How beauteous are rouleaus! how charming chests Containing ingots, bags of dollars, coins (Not of old victors, all whose heads and crests Weigh not the thin ore where their visage shines, But) of fine unclipt gold, where dully rests Some likeness, which the glittering cirque confines, Of modern, reigning, sterling, stupid stamp:— Yes! ready money is Aladdin's lamp.
'Love rules the camp, the court, the grove,'—'for love Is heaven, and heaven is love:'—so sings the bard; Which it were rather difficult to prove (A thing with poetry in general hard). Perhaps there may be something in 'the grove,' At least it rhymes to 'love;' but I 'm prepared To doubt (no less than landlords of their rental) If 'courts' and 'camps' be quite so sentimental.
But if Love don't, Cash does, and Cash alone: Cash rules the grove, and fells it too besides; Without cash, camps were thin, and courts were none; Without cash, Malthus tells you—'take no brides.' So Cash rules Love the ruler, on his own High ground, as virgin Cynthia sways the tides: And as for Heaven 'Heaven being Love,' why not say honey Is wax? Heaven is not Love, 't is Matrimony.
Is not all love prohibited whatever, Excepting marriage? which is love, no doubt, After a sort; but somehow people never With the same thought the two words have help'd out: Love may exist with marriage, and should ever, And marriage also may exist without; But love sans bans is both a sin and shame, And ought to go by quite another name.
Now if the 'court,' and 'camp,' and 'grove,' be not Recruited all with constant married men, Who never coveted their neighbour's lot, I say that line 's a lapsus of the pen;— Strange too in my 'buon camerado' Scott, So celebrated for his morals, when My Jeffrey held him up as an example To me;—of whom these morals are a sample.

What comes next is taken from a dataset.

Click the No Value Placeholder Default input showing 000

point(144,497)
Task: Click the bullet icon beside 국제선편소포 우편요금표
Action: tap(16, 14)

Well, if I don't succeed, I have succeeded, And that 's enough; succeeded in my youth, The only time when much success is needed: And my success produced what I, in sooth, Cared most about; it need not now be pleaded— Whate'er it was, 't was mine; I 've paid, in truth, Of late the penalty of such success, But have not learn'd to wish it any less.

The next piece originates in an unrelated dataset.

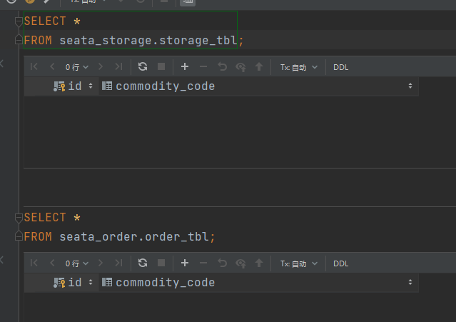Preview pending changes icon in order_tbl toolbar
This screenshot has width=456, height=322.
(240, 263)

That suit in Chancery,—which some persons plead In an appeal to the unborn, whom they, In the faith of their procreative creed, Baptize posterity, or future clay,— To me seems but a dubious kind of reed To lean on for support in any way; Since odds are that posterity will know No more of them, than they of her, I trow.
Why, I 'm posterity—and so are you; And whom do we remember? Not a hundred. Were every memory written down all true, The tenth or twentieth name would be but blunder'd; Even Plutarch's Lives have but pick'd out a few, And 'gainst those few your annalists have thunder'd; And Mitford in the nineteenth century Gives, with Greek truth, the good old Greek the lie.
Good people all, of every degree, Ye gentle readers and ungentle writers, In this twelfth Canto 't is my wish to be As serious as if I had for inditers Malthus and Wilberforce:—the last set free The Negroes and is worth a million fighters; While Wellington has but enslaved the Whites, And Malthus does the thing 'gainst which he writes.
I 'm serious—so are all men upon paper; And why should I not form my speculation, And hold up to the sun my little taper? Mankind just now seem wrapt in mediation On constitutions and steam-boats of vapour; While sages write against all procreation, Unless a man can calculate his means Of feeding brats the moment his wife weans.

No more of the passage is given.